▸ **Instruction**
Continue the text on merging Python dictionaries from its last sentence, keeping its style.

--- start Page extract ---

Similarly, taking the union of items() in Python 3 (viewitems() in Python 2.7) will also fail when values are unhashable objects (like lists, for example). Even if your values are hashable, since sets are semantically unordered, the behavior is undefined in regards to precedence. So don"t do this:

>>> c = dict(a.items() | b.items())

This example demonstrates what happens when values are unhashable:

>>> x = {"a": []}
>>> y = {"b": []}
>>> dict(x.items() | y.items())
Traceback (most recent call last):
  File "<stdin>", line 1, in <module>
TypeError: unhashable type: "list"

Here"s an example where y should have precedence, but instead the value from x is retained due to the arbitrary order of sets:

>>> x = {"a": 2}
>>> y = {"a": 1}
>>> dict(x.items() | y.items())
{"a": 2}

Another hack you should not use:

z = dict(x, **y)

This uses the dict constructor and is very fast and memory-efficient (even slightly more so than our two-step process) but unless you know precisely what is happening here (that is, the second dict is being passed as keyword arguments to the dict constructor), it"s difficult to read, it"s not the intended usage, and so it is not Pythonic.

Here"s an example of the usage being remediated in django.

Dictionaries are intended to take hashable keys (e.g. frozensets or tuples), but this method fails in Python 3 when keys are not strings.

>>> c = dict(a, **b)
Traceback (most recent call last):
  File "<stdin>", line 1, in <module>
TypeError: keyword arguments must be strings

From the mailing list, Guido van Rossum, the creator of the language, wrote:

I am fine with declaring dict({}, **{1:3}) illegal, since after all it is abuse of the ** mechanism.

--- end Page extract ---
--- start Entries provided ---

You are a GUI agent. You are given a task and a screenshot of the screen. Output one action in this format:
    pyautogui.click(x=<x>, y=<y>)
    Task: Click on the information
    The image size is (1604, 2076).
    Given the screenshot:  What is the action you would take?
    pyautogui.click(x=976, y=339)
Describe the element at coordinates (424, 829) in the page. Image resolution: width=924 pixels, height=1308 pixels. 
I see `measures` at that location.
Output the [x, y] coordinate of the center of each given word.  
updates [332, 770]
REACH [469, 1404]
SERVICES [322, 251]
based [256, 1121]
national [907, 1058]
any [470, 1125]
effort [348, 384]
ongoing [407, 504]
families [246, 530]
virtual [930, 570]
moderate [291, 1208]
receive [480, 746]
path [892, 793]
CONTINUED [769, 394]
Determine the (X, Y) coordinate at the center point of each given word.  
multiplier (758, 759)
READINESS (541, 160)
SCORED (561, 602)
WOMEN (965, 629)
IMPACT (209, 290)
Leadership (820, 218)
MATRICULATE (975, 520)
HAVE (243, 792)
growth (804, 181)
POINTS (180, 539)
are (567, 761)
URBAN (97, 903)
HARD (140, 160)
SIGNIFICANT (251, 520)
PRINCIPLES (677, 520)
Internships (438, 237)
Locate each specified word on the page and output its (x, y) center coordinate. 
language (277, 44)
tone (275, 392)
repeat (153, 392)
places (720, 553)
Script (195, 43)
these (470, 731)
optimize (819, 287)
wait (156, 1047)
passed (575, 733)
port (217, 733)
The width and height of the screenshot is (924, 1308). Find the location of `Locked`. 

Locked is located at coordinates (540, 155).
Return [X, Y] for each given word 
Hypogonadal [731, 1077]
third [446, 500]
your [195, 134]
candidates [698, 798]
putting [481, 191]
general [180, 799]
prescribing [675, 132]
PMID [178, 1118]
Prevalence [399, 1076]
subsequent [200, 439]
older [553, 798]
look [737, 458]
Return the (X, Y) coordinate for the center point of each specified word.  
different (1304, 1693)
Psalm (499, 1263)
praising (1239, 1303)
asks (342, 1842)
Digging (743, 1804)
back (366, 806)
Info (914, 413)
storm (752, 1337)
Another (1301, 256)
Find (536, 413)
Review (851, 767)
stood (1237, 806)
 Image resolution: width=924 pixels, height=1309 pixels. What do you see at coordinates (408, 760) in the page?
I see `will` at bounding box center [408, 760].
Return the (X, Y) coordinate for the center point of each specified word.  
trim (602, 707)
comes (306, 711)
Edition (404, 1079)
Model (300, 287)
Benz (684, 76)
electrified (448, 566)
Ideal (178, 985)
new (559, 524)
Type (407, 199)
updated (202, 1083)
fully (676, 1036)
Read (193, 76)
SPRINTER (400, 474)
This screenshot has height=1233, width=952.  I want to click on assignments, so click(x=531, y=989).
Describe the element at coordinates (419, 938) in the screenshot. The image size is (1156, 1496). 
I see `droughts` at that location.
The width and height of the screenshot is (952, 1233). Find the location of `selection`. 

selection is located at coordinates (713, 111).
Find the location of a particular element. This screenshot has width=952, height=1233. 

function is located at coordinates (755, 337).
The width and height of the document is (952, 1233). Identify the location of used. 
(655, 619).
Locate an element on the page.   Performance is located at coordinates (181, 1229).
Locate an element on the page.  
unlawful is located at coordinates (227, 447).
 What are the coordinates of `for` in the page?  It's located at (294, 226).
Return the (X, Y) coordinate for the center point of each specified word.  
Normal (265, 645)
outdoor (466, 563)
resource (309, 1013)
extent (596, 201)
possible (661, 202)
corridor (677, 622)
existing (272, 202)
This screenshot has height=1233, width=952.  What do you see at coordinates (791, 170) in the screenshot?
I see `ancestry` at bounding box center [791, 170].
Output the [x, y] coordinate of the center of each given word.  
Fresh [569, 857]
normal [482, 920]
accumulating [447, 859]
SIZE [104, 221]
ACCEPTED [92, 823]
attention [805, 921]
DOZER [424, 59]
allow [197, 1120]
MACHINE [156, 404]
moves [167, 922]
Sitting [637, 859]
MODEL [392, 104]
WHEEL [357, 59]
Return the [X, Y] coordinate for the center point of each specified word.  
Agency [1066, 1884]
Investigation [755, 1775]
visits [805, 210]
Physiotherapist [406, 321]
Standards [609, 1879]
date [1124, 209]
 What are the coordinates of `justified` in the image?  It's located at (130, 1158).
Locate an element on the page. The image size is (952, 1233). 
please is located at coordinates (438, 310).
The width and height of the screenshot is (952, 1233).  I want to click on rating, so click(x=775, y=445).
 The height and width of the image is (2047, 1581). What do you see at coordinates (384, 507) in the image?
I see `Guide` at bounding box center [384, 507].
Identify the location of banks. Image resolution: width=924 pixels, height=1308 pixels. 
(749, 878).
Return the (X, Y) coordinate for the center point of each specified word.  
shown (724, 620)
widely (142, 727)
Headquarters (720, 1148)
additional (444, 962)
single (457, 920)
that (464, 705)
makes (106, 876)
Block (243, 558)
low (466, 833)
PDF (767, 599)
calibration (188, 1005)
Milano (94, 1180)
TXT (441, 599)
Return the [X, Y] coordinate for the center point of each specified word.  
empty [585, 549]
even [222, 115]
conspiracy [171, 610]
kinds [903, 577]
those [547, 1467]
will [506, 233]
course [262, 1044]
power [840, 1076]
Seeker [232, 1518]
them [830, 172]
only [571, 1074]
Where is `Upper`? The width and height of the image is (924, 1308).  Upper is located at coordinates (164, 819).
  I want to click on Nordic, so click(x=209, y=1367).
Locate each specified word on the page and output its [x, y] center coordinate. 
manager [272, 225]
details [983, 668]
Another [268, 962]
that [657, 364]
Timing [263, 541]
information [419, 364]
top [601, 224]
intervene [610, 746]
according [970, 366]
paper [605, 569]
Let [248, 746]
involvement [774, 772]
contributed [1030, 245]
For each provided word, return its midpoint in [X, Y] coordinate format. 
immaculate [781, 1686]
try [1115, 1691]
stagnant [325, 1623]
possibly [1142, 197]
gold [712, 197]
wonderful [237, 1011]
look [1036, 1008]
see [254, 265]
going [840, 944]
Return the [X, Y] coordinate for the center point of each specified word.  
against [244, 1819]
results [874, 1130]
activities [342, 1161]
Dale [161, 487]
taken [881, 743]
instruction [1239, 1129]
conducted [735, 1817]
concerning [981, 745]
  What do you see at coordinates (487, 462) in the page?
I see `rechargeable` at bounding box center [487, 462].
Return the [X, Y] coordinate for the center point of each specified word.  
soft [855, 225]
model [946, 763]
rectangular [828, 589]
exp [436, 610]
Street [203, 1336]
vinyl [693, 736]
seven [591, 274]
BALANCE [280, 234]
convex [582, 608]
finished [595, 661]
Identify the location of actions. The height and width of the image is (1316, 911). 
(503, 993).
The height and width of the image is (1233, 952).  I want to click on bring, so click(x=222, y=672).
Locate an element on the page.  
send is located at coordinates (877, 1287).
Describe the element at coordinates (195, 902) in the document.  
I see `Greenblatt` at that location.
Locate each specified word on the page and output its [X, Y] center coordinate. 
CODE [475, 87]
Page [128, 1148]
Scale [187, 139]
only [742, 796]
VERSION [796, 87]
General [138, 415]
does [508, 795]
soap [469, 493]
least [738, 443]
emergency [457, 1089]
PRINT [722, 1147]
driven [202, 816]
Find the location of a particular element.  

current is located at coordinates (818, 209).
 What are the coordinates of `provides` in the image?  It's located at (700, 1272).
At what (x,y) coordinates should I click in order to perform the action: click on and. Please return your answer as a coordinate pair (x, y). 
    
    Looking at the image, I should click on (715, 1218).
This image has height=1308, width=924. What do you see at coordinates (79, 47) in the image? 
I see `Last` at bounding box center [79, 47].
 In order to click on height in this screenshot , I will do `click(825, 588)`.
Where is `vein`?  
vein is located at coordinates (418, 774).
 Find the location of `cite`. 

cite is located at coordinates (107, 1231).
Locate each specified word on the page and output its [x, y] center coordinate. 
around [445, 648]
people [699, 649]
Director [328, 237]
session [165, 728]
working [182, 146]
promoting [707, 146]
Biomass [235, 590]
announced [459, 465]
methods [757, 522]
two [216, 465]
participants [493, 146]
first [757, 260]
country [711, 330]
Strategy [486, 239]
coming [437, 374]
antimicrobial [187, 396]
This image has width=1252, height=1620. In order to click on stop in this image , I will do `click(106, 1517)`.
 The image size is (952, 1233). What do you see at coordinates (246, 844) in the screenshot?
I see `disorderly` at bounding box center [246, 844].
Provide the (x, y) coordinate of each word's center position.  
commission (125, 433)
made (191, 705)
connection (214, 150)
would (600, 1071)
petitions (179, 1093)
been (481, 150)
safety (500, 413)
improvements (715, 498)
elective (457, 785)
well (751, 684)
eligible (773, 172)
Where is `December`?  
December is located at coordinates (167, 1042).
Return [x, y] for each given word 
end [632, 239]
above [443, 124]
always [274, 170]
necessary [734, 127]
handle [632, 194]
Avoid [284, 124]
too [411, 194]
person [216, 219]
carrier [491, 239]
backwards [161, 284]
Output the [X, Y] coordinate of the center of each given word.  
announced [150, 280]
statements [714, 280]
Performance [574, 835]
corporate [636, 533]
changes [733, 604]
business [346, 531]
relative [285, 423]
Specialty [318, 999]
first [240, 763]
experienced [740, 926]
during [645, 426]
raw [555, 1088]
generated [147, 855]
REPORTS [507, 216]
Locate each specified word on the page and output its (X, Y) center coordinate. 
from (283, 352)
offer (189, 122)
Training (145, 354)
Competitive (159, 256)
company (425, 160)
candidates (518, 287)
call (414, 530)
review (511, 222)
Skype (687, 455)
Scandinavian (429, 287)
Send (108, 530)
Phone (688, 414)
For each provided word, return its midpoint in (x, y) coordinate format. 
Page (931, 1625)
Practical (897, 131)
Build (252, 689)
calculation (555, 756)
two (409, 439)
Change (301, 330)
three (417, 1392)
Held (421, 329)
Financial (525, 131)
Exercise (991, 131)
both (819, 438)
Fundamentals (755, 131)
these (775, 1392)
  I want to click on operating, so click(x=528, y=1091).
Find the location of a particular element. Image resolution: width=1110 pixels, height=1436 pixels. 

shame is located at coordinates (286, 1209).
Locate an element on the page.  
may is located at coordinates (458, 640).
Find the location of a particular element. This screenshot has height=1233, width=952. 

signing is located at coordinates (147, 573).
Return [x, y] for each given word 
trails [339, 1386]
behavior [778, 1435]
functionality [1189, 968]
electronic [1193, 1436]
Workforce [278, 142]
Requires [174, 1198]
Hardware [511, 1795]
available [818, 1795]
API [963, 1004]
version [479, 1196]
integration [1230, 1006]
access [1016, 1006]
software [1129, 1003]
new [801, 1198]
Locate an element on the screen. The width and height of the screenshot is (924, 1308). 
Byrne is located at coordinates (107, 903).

--- end Entries provided ---

▸ **Task response**
and

Apparently dict(x, **y) is going around as "cool hack" for "call x.update(y) and return x". Personally, I find it more despicable than cool.

It is my understanding (as well as the understanding of the creator of the language) that the intended usage for dict(**y) is for creating dictionaries for readability purposes, e.g.:

dict(a=1, b=10, c=11)

instead of

{"a": 1, "b": 10, "c": 11}

Response to comments

Despite what Guido says, dict(x, **y) is in line with the dict specification, which btw. works for both Python 2 and 3. The fact that this only works for string keys is a direct consequence of how keyword parameters work and not a short-coming of dict. Nor is using the ** operator in this place an abuse of the mechanism, in fact, ** was designed precisely to pass dictionaries as keywords.

Again, it doesn"t work for 3 when keys are not strings. The implicit calling contract is that namespaces take ordinary dictionaries, while users must only pass keyword arguments that are strings. All other callables enforced it. dict broke this consistency in Python 2:

>>> foo(**{("a", "b"): None})
Traceback (most recent call last):
  File "<stdin>", line 1, in <module>
TypeError: foo() keywords must be strings
>>> dict(**{("a", "b"): None})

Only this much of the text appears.